Gawande knows that medicine has become so complex that there are thousands of tiny steps and decisions that come together to create a good patient outcome. There are also a thousand ways things can go wrong.
I think of the knee surgery I just had. If one nurse or physical therapist didn't wash their hands before they touched me, I could have gotten an infection that would destroy the surgery. If I didn't get my intraop antibiotic before the incision, that is another way to get infected. If the anticoagulant wasn't ordered, I could have a deep venous thrombosis (a common and known complication). If my dressing was too tight, I could have had a skin ulcer that would delay recovery. All caregivers want to do the right thing...but as Gawande says; "We miss stuff because of the complexity of care".
Gawande and a team of researchers copied the airline industry and brought simple checklists into the operating room to navigate complex procedures. The surgical checklist creates a pre-op "time out" for the surgical team and a way for everyone to communicate verbally the details of the case so they are on the same page. Are antibiotics given? Check! How much blood is expected to be lost? Check! Are there any equipment issues? Check!

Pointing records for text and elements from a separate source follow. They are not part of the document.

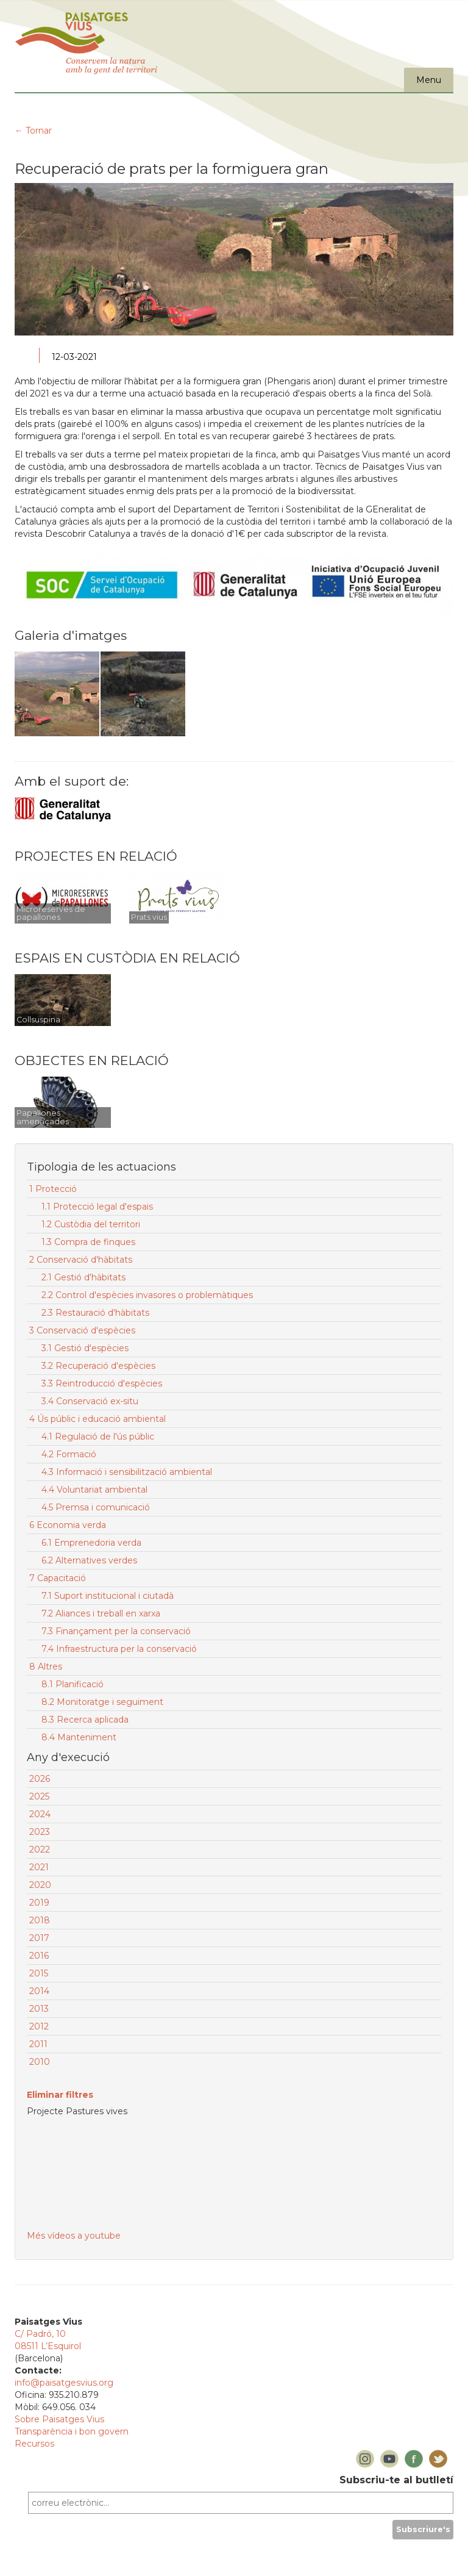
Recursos (34, 2443)
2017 (39, 1937)
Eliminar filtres (60, 2094)
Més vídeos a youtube (74, 2235)
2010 (39, 2061)
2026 (39, 1778)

It sounds simple but there is significant push back from some surgeons for using a simple checklist. They say it makes no difference. It causes unnecessary delays. It is worthless and just another administrative hassle. Yet institutions that use the checklist show a significant drop in complications and better outcomes for patients.
Gawande made the point that health care reform is a way of organizing and paying for health care. But the real advances we make in patient care going forward will depend upon bringing caregivers together to deliver care in organized ways with the emphasis on patient outcome...not just on what we doctors are doing at that moment.
The surgeon constructed my new knee perfectly...but the entire operation could have been a failure if everything that should have happened post-op, didn't happen. Medicine is a team sport and team sports have game plans and everyone knows their role. Atul Gawande is spreading the message.